Exercise materials:
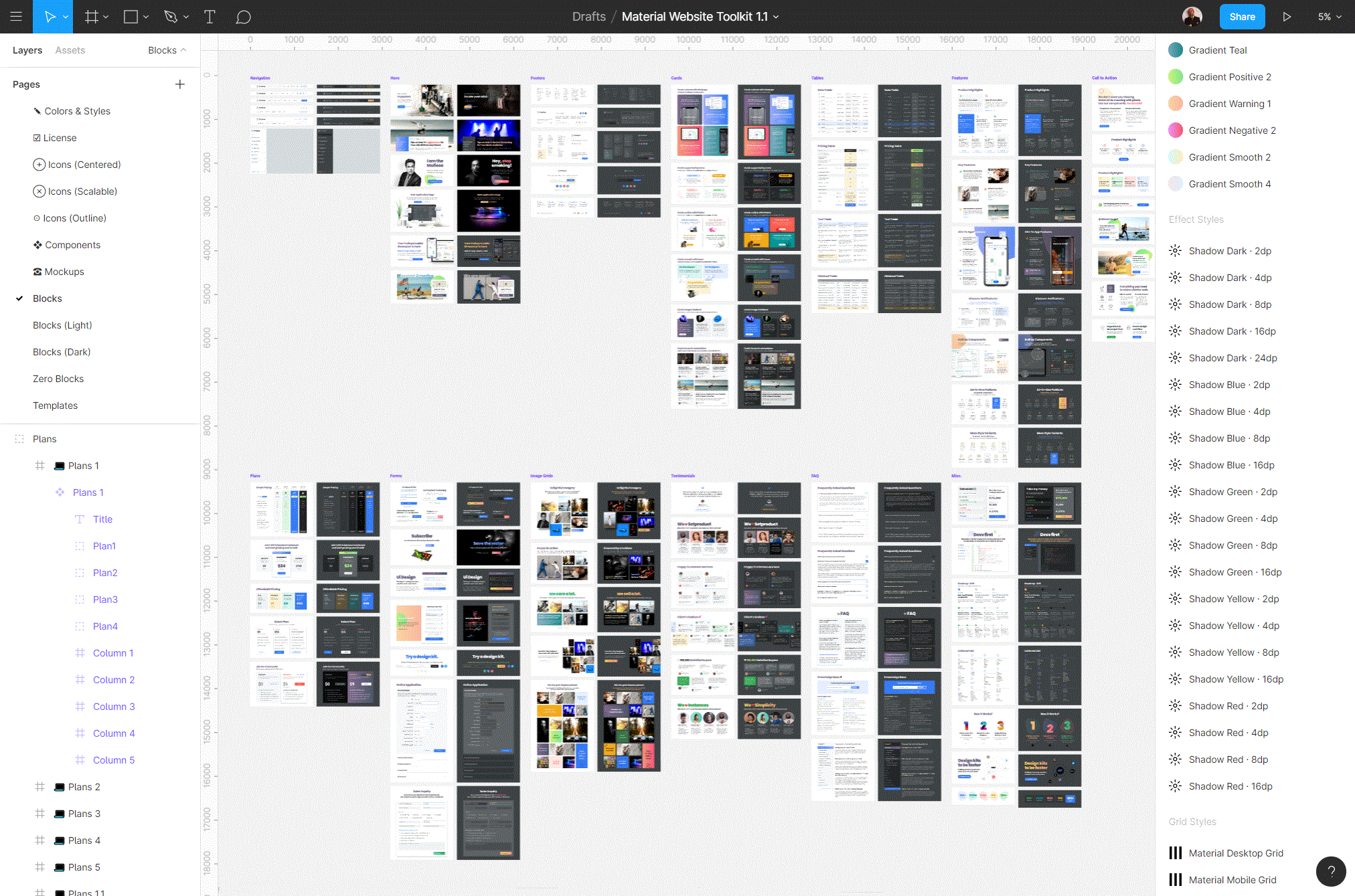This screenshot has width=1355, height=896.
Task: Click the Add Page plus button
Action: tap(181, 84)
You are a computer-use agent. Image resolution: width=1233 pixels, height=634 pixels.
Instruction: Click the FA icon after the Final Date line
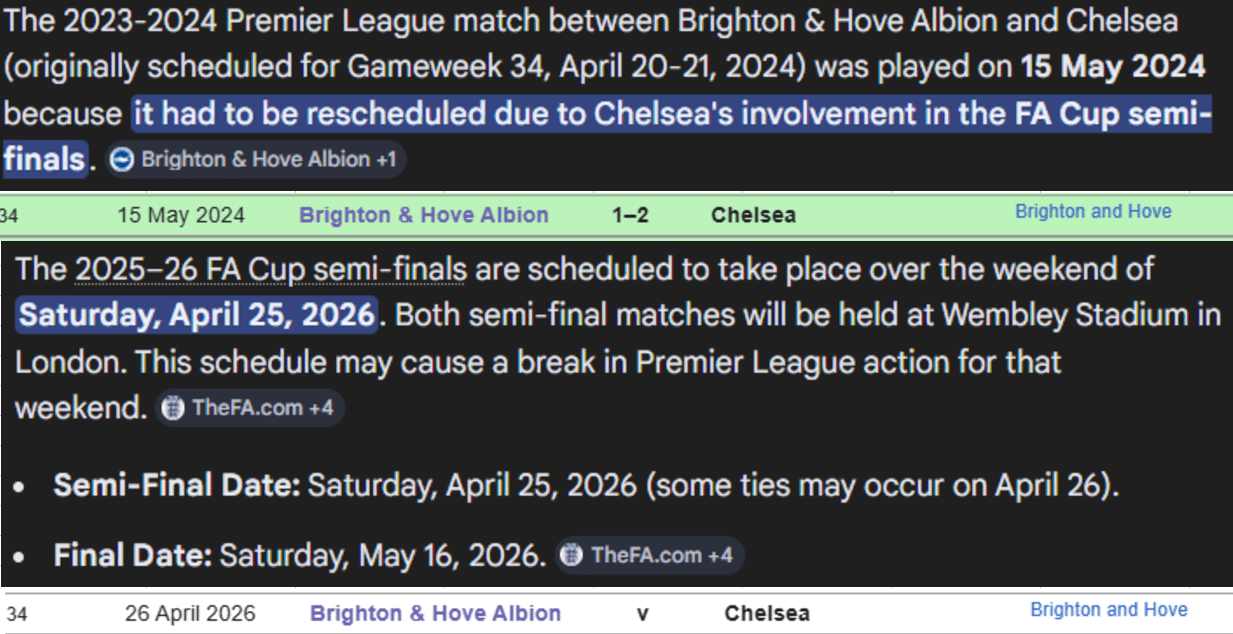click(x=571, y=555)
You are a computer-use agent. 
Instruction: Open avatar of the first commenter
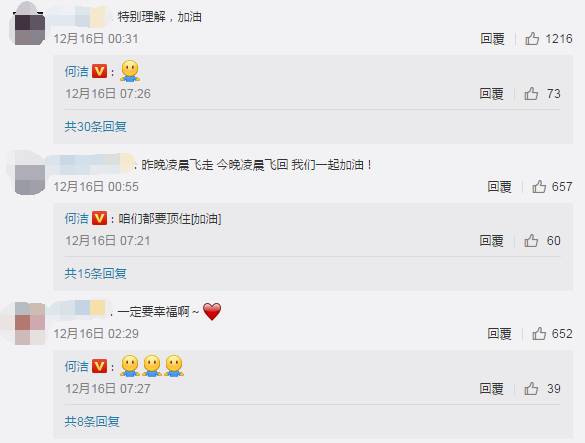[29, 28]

What needs to be done:
Retyping is limited to the line with "Instruction: Open avatar" and the lines after it in the material above; give them exactly and leave out the pictures.

Exercise output:
Instruction: Open avatar of the first commenter
[29, 28]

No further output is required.